According to al-Umari, Bale was among the largest of Ethiopia's Muslim provinces, spanning roughly twenty days journey by six—approximately 400 kilometers by 120 kilometers. Nestled in the southern highlands, Bale experienced higher rainfall and a cooler, more fertile climate than its neighboring territories. Despite this, its agricultural production, food, clothing, and social customs were similar to those of nearby Muslim lands. Due to its remote southern location, Bale's trade was less developed than that of neighboring regions. Coins were not in circulation as they were in Ifat, nor was hakuna used as in lands to the north. As a result, trade primarily relied on barter, with cattle, sheep, and cloth being the main goods exchanged. However, Bale appears to be famous for its cotton-cloth-weaving industry, and its foreign traders, which primarily included Arabs and Persians. Unlike nearby Muslim provinces, Bale's leadership was not held by a hereditary dynasty but rather by a man of humble origins—possibly the aforementioned 'Ali—who had gained the favor of 'Amda Seyon and received official investiture as ruler. The province’s military force included eighteen thousand cavalry and numerous infantry soldiers.

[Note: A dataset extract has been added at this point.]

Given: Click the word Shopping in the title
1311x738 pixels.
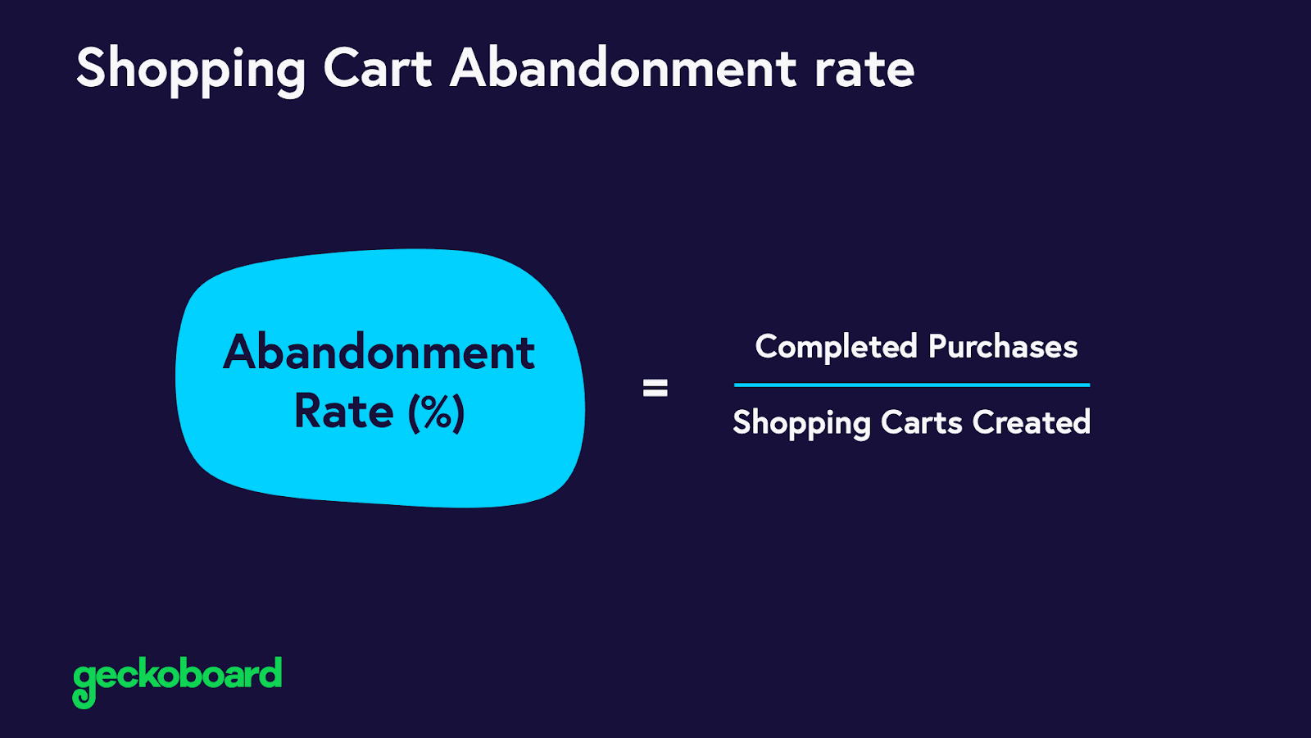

=== Fall of the Bale Sultanate ===
In 1332, Bale was conquered by the Christian king of the Ethiopian Empire, Amde Seyon. The subsequent expansion of Christian Ethiopia led to conflict between the neighboring Muslim polities and the Christian empire, and the borderland province soon became the epicenter of these conflicts. Ethiopian rule of Bale also provided an outpost to carry out attacks on neighboring states, such as Ifat and Adal. Due to its southernly position in the empire, Bale was under intense pressure from the neighboring Adal Sultanate. Despite its peripheral status, Bale remained under Ethiopian control well into the early 16th century when Emperor Na'od repulsed a raid by a Muslim leader named Adruh, this reign also witnessed the rebellion of a nobleman named Wanag Jan brother of Wasan Sagad, who converted to Islam and slaughtered many Christians but was eventually defeated. The province thus remained a part of the empire, testimony to its Christian affiliation can be seen in the remains of a rock hewn church near Goba. Of all the Muslim states of southern Ethiopia, it was Bale that appears to have played a defining role in the early history of the Oromo people. Historical Bale was the original homeland of the primeval Oromo groups, who practiced a mixed economy. It was also in Bale that the Oromo oral calendar and the qaalluu institution emerged, shaped by the influences of both Muslim and Christian ideas.

== Location ==
It bordered the sultanates of Dawaro and Makhzumi Dynasty in the north, Hadiya in the west, and Adal in the east and its core areas were located around the Shebelle River. However, the geopolitical borders of the sultanate are unclear - it is usually placed around the Wabe Shebelle river. Taddesse Tamrat locates Bale south of the Shebelle River, which separated the kingdom from Dawaro to the north and Adal to the northeast; Richard Pankhurst adds that its southern boundary was the Ganale Dorya River. Ulrich Braukämper, after discussing the evidence, states that this former dependency "occupied an area in the northeast of the province which later was named after it, between the mountain range of Urgoma and the eastern Wabi Bend." Another river that shaped the sultanate's borders was the Wabe River. Overall, borders of the Bale Sultanate corresponded to the modern districts of Goba, Sinana-Dinsho, Agarfa, Gasera and Goro.

==Demographics==
The sultanate consisted of Cushitic speakers that was likely a part of the Hadiya-Sidama cluster of speakers that was also present in Hadiya. Richard Pankhurst claims that the sultanate was "inhabited by an animist Sidama people, some of whom had by the fourteenth century at least adopted Islam." The Sidama people claim to originate from Bale. The Futuh al-Habasha speaks of "sharifs and the Arabs who lived in Bale", which points to the Arab background of Bale and its population. However, there were Christian clans in Bale as well, such as Sabro, Fankal, Koiye, Daiyu and Fasil. While rulers of the sultanate of Bale were Muslims, the population of Bale consisted of adherents of indigenous religions as well as Christians, in addition to Muslims.